Injuries, unlike accidents, are understandable, predictable, and preventable.  

A fundamental concept of the science of epidemiology is the phase-factor matrix, introduced in 1972 by William Haddon. The matrix is a conceptual framework that identifies 3 stages of event-related modifiable risk factors within the science of epidemiology.

  • Pre-event factors (eg, separating bicyclists from traffic)
  • Event factors (eg, protection from head injuries with helmet use while bicycling)
  • Postevent factors (eg, availability of emergency services and trauma center after an injury)
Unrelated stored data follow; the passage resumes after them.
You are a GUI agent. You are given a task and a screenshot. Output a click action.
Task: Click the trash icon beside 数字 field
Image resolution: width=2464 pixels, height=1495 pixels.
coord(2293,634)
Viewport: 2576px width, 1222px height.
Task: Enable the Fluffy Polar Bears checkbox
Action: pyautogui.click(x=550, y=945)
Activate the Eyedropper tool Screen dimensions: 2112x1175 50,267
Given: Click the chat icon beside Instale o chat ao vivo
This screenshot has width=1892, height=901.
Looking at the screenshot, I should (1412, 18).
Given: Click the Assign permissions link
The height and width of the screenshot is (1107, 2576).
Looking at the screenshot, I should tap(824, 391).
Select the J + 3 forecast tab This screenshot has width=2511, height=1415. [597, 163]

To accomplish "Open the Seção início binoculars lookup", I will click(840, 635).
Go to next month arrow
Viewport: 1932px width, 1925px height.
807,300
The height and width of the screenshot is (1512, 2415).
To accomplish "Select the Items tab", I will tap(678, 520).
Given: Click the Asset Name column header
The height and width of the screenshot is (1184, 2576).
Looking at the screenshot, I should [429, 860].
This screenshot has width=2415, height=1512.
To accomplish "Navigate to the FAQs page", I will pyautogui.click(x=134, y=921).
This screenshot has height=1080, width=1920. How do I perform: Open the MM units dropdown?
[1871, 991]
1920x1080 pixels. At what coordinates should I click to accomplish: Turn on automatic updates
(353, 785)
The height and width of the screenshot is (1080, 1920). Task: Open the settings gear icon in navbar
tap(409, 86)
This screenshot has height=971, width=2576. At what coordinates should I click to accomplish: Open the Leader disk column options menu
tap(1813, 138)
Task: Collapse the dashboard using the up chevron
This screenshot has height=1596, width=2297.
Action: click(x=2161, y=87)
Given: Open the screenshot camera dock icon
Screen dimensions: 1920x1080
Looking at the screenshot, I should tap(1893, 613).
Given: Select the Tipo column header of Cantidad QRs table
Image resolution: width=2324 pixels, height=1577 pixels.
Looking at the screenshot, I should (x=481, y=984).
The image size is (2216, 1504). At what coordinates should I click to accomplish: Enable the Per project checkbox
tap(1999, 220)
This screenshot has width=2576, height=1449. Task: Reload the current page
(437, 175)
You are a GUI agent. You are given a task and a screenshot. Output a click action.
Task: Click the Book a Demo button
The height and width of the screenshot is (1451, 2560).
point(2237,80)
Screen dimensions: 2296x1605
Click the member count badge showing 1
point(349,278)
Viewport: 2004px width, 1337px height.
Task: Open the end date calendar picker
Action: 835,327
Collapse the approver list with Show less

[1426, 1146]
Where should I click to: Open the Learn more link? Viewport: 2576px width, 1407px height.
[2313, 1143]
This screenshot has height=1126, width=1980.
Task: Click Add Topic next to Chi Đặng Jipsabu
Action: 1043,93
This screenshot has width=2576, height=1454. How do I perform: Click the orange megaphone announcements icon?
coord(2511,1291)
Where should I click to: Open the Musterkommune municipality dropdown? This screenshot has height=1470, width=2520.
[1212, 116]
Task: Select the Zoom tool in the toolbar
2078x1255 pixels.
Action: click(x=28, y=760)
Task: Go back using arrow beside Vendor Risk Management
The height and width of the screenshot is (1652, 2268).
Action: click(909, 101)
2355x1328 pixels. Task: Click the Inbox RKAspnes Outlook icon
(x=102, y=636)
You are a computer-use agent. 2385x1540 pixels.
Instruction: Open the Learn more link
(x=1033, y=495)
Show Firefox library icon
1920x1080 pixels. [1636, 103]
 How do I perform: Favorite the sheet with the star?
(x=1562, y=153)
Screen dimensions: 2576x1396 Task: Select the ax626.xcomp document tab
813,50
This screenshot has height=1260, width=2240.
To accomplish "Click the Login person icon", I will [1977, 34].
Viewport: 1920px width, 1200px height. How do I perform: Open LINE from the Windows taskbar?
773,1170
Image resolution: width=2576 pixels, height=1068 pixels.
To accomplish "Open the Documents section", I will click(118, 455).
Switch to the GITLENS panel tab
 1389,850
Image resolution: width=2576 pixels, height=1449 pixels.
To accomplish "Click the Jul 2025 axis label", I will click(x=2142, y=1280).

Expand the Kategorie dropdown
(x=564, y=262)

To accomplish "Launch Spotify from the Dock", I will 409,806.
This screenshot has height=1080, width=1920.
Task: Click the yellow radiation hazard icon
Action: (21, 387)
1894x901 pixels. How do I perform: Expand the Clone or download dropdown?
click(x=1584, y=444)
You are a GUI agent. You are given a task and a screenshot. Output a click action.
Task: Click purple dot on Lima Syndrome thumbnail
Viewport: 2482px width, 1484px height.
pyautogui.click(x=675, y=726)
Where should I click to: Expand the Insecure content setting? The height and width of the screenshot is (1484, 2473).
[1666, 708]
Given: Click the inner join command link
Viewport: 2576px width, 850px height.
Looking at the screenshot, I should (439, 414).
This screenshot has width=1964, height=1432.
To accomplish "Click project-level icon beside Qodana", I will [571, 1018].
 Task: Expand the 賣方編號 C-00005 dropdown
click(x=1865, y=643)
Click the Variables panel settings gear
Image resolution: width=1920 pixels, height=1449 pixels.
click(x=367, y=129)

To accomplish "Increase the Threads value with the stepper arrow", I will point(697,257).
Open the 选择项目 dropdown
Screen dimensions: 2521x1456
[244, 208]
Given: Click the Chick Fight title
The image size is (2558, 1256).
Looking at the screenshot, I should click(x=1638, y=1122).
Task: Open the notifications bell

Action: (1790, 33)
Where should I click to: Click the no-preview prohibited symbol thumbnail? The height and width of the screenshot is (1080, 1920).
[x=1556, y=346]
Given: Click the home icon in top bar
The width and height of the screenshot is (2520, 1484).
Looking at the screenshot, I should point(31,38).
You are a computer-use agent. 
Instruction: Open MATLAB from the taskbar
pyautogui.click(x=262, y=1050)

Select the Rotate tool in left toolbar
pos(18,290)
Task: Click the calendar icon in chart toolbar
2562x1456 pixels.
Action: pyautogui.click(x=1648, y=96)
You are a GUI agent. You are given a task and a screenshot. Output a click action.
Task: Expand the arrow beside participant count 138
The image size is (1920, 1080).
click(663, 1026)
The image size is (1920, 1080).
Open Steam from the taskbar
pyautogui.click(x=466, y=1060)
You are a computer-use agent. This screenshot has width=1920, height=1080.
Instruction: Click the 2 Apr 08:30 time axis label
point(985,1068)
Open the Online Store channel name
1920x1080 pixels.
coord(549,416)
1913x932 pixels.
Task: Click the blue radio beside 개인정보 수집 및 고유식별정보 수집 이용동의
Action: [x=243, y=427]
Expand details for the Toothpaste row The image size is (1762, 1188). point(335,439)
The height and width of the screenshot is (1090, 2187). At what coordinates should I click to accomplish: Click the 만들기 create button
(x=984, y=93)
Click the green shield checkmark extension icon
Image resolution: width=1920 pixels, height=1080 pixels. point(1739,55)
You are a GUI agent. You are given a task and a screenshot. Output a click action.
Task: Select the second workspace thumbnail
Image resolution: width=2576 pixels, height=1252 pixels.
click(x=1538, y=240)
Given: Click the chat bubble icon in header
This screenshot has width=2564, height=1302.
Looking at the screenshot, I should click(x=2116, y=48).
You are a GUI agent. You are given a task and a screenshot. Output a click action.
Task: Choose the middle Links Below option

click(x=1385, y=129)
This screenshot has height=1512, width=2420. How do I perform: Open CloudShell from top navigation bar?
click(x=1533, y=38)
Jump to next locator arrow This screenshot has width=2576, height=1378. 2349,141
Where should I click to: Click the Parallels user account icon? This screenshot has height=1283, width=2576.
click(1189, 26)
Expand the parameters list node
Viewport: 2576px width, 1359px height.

Haddon later examined these phases of time in how they relate to the host or victim, the agent (or vehicle), the physical environment, and the social environment. Taking all these elements into account and creating a matrix gives one a framework for how intervention can be applied within each cell of the matrix.

For instance, this matrix can be applied to firearm injuries. Pre-event aspects refer to the age of the child, the curiosity of the child about the weapon, and whether the weapon is out of reach of the child. Places to intervene during the pre-event can be analyzed within each element. The host, or child, can be taught never to play with firearms. The agent, or firearm, can have a trigger lock. In the physical environment, or child's home, the firearm can be locked away out of reach from the child. The social environment for this example can be one in which laws restrict the purchase of firearms.

The event would be the child firing the gun. The amount of harm and damage that would result from this event can be minimized by the host, or victim, wearing bulletproof clothing. The agent, or vector, can have bullets of a less dangerous caliber. The physical environment can include bulletproof glass to also minimize damage and harm from the event. As for the postevent, the extent of injury depends on the host's age and physical condition. The environmental factors involved with the postevent are availability of the Emergency Medical Services (EMS) systems and proximity of trauma centers and pediatric intensive care units.

The 3 forms of injury prevention interventions are as follows:

  • Active intervention - An action taken on the part of the child or parent to prevent injury (eg, placing medications out of the child's reach)
  • Passive intervention - No action required for the intervention to be successful (eg, packaging of medications in nonlethal amounts)
  • Mixed intervention - Part active and part passive (eg, bike helmets inherently protect the cyclist's head, but they must be worn correctly)

Generally, the more effort required on the part of the child or parent, the less successful the intervention.

Racial considerations

American Indian and Alaskan Native children are at a higher risk of unintentional injury than children of other races in the United States. These 2 ethnic groups also have a higher rate of injury-related death. Approximately 700,000 children in the United States are either American Indian or Alaskan Natives. From 1992-1994, a total of 881 injury-related deaths occurred in these populations. This rate is equal to 52.3 per 100,000 compared with a rate of 28.3 per 100,000 children in all races in 1993. The rate of motor vehicle injury in American Indian and Alaskan Native children is 3 times higher than that in black and white children. The rate of motor vehicle injuries to pedestrians is 4 times higher, the rate of drowning is 2 times higher, and the rate of fire or burn injury is approximately 2.8 times higher.